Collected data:
::::

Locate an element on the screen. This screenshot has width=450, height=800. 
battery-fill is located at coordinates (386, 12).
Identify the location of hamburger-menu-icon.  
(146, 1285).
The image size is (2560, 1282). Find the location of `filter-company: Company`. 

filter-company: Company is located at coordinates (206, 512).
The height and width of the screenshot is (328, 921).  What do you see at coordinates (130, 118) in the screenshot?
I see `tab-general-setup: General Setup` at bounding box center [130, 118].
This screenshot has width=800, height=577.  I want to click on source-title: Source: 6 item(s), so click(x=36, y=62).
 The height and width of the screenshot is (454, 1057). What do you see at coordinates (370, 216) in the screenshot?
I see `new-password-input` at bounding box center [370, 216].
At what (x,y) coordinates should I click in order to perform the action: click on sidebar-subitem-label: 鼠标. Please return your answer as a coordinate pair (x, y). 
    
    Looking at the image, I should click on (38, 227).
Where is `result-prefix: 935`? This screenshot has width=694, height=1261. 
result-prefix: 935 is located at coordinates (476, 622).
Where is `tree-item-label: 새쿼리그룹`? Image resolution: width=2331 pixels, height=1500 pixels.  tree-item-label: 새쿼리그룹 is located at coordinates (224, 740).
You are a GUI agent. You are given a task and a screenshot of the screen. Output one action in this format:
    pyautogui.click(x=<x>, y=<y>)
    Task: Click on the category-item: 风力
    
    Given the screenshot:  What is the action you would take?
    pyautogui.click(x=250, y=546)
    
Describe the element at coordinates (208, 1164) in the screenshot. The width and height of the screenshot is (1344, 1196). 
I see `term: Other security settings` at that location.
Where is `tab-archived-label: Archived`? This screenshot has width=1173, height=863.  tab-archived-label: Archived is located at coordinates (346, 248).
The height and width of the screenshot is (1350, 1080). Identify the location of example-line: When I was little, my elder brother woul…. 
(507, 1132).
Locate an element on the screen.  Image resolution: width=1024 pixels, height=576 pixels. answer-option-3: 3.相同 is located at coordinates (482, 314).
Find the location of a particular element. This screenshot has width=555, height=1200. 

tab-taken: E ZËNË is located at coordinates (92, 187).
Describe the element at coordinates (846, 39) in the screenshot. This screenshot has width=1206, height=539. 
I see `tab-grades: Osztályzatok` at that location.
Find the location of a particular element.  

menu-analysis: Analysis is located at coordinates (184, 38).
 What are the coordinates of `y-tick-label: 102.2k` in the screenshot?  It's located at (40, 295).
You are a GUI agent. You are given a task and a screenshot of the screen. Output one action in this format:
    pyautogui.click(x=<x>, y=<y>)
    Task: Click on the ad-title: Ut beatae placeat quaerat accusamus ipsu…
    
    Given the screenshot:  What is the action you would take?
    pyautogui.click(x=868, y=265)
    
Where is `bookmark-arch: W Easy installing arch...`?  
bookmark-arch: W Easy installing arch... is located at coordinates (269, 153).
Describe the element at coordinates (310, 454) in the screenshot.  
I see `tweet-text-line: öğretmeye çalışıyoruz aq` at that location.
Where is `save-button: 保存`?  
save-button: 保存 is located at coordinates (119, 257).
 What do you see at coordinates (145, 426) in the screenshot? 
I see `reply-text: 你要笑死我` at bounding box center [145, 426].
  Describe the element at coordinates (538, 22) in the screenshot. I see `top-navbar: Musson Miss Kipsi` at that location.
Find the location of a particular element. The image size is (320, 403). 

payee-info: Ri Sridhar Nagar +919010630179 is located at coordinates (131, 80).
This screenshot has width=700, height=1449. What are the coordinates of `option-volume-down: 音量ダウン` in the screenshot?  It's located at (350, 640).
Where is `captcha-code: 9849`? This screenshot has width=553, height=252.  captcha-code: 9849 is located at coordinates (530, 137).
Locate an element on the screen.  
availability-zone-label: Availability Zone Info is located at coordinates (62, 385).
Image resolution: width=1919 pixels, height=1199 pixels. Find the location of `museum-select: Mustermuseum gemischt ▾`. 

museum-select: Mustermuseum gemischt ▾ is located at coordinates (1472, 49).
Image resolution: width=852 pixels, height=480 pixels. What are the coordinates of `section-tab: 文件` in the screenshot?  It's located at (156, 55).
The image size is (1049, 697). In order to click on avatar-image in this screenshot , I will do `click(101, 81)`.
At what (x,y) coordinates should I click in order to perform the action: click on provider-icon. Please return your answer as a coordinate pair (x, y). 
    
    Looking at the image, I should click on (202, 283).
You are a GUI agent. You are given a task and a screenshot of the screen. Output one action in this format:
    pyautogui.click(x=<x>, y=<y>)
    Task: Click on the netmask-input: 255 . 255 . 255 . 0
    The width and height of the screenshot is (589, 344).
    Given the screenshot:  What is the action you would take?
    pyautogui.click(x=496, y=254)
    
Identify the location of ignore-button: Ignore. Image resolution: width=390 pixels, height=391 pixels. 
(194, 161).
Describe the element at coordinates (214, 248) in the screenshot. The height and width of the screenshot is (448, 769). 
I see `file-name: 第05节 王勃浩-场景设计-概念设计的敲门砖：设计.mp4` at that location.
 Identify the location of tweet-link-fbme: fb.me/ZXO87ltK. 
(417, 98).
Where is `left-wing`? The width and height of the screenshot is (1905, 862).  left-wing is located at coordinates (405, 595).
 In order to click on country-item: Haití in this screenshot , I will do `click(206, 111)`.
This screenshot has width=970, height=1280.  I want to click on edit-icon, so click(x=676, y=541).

::::

_Work order_: Reproduce verbatim the lines of the data starting with the line containing "This screenshot has width=700, height=1449." and ending with the line containing "coordinates (530, 137).", including both of those lines.

_Output_:
This screenshot has width=700, height=1449. What are the coordinates of `option-volume-down: 音量ダウン` in the screenshot?  It's located at (350, 640).
Where is `captcha-code: 9849`? This screenshot has width=553, height=252.  captcha-code: 9849 is located at coordinates (530, 137).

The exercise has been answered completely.